L’éléphant de forêt d’Afrique est en danger d’extinction

Plus petit que son cousin des savanes et vivant essentiellement en Afrique centrale et en Afrique de l’Ouest, l’éléphant de forêt a vu sa population chuter de 86% en 30 ans.
Photo: Florent Vergnes Agence France-Presse Plus petit que son cousin des savanes et vivant essentiellement en Afrique centrale et en Afrique de l’Ouest, l’éléphant de forêt a vu sa population chuter de 86% en 30 ans.

Menacé par la destruction de son habitat et par le braconnage, l’éléphant de forêt d’Afrique est désormais « en danger critique d’extinction », a mis en garde jeudi l’Union internationale pour la conservation de la nature (UICN).

Cette espèce, plus petite que son cousin des savanes et vivant essentiellement dans les forêts d’Afrique centrale et d’Afrique de l’Ouest, a vu sa population chuter de 86 % en 30 ans. À tel point que l’UICN inclut maintenant le Loxodonta cyclotis dans sa liste rouge des espèces menacées.

La population des éléphants de savane (Loxodonta africana) a pour sa part plongé d’au moins 60 % ces 50 dernières années, considérés comme « en danger » pour le moment par l’UICN.

Fait à noter : l’organisation distingue désormais les deux espèces d’éléphants qu’on trouve sur le continent africain, soit de forêt et de savane. Une décision qu’elle a prise en s’appuyant sur la base de l’étude du génome par des experts, a-t-elle indiqué.

Pour Bruno Oberle, directeur général de l’UICN, la classification des deux espèces « souligne les pressions constantes auxquelles doivent faire face ces animaux emblématiques ».

Pente escarpée

Il y a 50 ans, environ 1,5 million d’éléphants sillonnaient toute l’Afrique.
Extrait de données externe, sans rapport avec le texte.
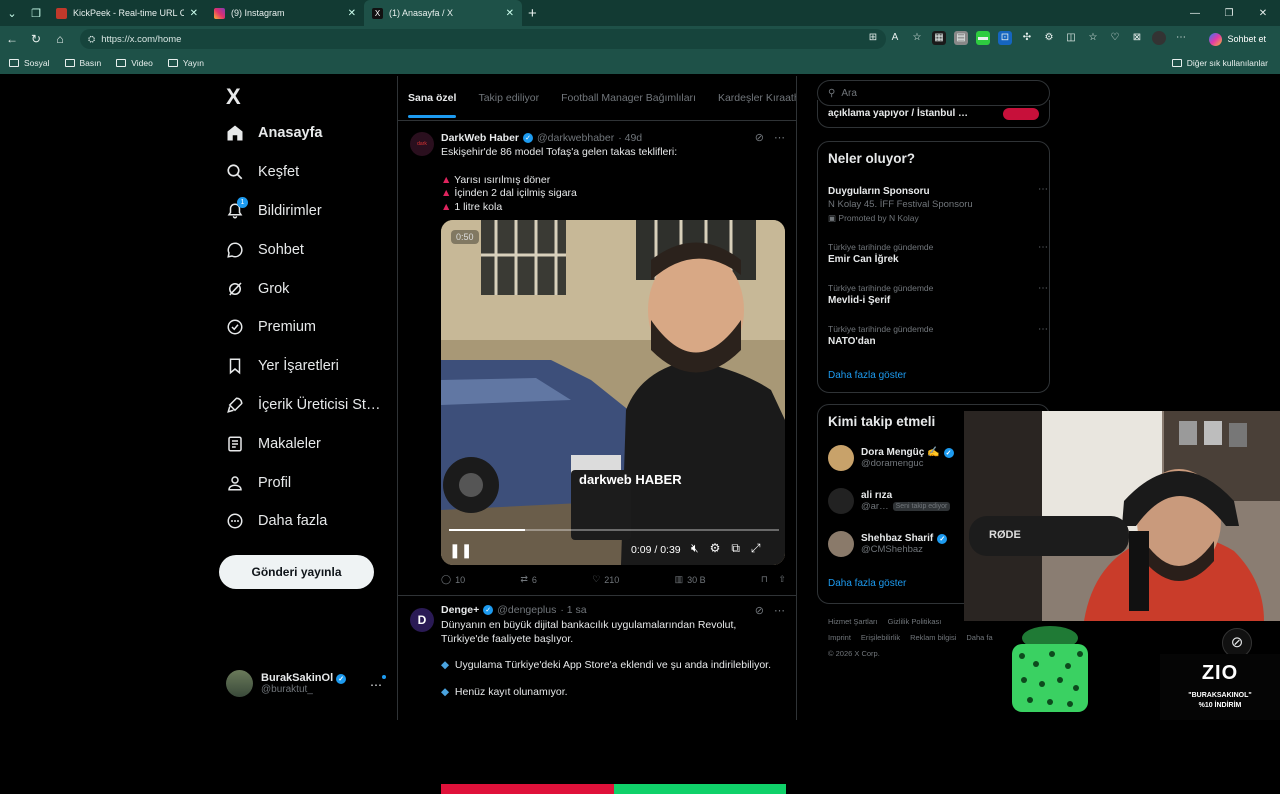 Image resolution: width=1280 pixels, height=794 pixels. I want to click on minimize-icon: —, so click(1195, 13).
On n’en dénombre plus que 415 000, selon le plus récent recensement des grands mammifères en 2016. Le prochain n’est pas attendu avant 2021 ou 2023.

Les éléphants de forêt occupent aujourd’hui seulement un quart de leur territoire originel et les populations les plus importantes se trouvent au Gabon et au Congo. L’éléphant de savane préfère pour sa part un habitat plus ouvert en Afrique subsaharienne.

« Ce sont vraiment des baisses marquées », réagit en entrevue Benson Okita-Ouma, co-président du groupe des spécialistes des éléphants d’Afrique au sein de l’UICN. Ce déclin devrait d’ores et déjà « sonner l’alarme », estime celui qui fait également partie de l’organisme Save the Elephants.

Les éléphants ne vont pas disparaître d’Afrique du jour au lendemain, ajoute-t-il, mais « cette classification doit nous servir d’avertissement que si nous n’inversons pas le cours des choses, nous avons de bonnes chances de voir ces animaux frappés d’extinction ».

« C’est le monde entier qui doit comprendre que nous sommes sur une pente escarpée, en termes de survie de ces éléphants », insiste Benson Okita-Ouma.

Braconnage et habitat détruit

La chute du nombre d’individus pour les deux espèces s’est accélérée depuis 2008, quand le braconnage pour les défenses en ivoire s’est intensifié. Après avoir atteint son apogée en 2011, le phénomène a perdu en intensité, mais il continue néanmoins de menacer les éléphants, souligne l’UICN.

Au-delà du braconnage, M. Okita-Ouma s’inquiète surtout de la destruction de l’habitat des éléphants pour augmenter la surface des terres agricoles ou l’exploitation forestière. « Si nous ne planifions pas correctement notre exploitation de la terre, il y aura des formes indirectes de mort » même si nous devions stopper le braconnage et autres abattages illégaux.

Le portrait n’est pas totalement noir, souligne par ailleurs l’UICN dans la mise à jour de sa liste rouge des espèces menacées. L’organisation met aussi l’accent sur des aspects plus positifs, comme les succès en matière de conservation au Gabon et au Congo dans des zones protégées bien gérées.

Dans le sud de l’Afrique, le nombre d’éléphants de savane est aussi stable, voire en croissance, dans la zone de conservation transfrontalière du Kavango-Zambèze. « Plusieurs pays africains ont montré la voie ces dernières années, prouvant qu’on pouvait inverser la tendance », insiste le directeur général de l’UICN, Bruno Oberle.

La pandémie a elle aussi une incidence sur les efforts de protection de la nature en privant les pays des revenus du tourisme qui servaient à financer en partie ces efforts. À l’inverse, la chute de l’activité humaine a permis aux éléphants de « recoloniser » certaines zones dont l’activité humaine les avait chassés.